Your goal. Across the entries below, please work out how many lines contain the string "will" and give only the number.

Saved data entries
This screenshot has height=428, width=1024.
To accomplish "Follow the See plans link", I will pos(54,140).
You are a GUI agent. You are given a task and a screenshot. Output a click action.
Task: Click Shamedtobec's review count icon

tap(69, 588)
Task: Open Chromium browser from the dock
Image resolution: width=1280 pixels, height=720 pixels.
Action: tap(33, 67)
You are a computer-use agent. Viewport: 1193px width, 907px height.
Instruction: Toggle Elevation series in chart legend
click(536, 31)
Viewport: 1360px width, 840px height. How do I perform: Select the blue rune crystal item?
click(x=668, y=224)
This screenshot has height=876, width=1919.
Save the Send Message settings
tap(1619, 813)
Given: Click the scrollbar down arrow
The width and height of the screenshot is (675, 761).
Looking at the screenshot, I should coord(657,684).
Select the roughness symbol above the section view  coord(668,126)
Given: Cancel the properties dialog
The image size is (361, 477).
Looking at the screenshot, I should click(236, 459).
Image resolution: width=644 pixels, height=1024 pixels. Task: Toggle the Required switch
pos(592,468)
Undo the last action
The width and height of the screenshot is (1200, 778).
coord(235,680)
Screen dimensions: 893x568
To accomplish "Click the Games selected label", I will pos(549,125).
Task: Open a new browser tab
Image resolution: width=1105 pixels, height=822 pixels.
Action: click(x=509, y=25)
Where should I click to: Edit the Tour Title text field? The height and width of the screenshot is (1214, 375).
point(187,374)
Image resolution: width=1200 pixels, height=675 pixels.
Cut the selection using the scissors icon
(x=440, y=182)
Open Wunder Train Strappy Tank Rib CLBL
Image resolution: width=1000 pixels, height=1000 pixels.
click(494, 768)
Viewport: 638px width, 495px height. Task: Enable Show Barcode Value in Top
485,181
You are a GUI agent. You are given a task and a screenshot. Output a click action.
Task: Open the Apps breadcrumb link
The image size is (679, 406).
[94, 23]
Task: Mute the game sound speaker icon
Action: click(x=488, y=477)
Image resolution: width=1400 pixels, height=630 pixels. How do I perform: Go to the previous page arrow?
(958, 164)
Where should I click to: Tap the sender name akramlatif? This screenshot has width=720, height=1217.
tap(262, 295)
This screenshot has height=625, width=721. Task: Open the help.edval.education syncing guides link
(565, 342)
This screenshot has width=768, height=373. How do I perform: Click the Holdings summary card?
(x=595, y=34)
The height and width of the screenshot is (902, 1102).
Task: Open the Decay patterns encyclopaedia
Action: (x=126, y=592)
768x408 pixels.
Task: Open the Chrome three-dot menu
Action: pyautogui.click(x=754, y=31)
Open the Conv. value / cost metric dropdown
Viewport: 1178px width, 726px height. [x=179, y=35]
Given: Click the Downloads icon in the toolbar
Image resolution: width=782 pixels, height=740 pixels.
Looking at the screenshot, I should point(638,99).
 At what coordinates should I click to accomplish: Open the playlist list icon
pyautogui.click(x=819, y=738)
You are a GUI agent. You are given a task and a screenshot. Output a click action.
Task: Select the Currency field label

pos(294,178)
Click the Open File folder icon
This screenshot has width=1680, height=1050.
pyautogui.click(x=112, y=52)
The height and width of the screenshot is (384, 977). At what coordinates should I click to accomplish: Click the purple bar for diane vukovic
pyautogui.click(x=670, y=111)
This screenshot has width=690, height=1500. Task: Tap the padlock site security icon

Solution to this problem. 2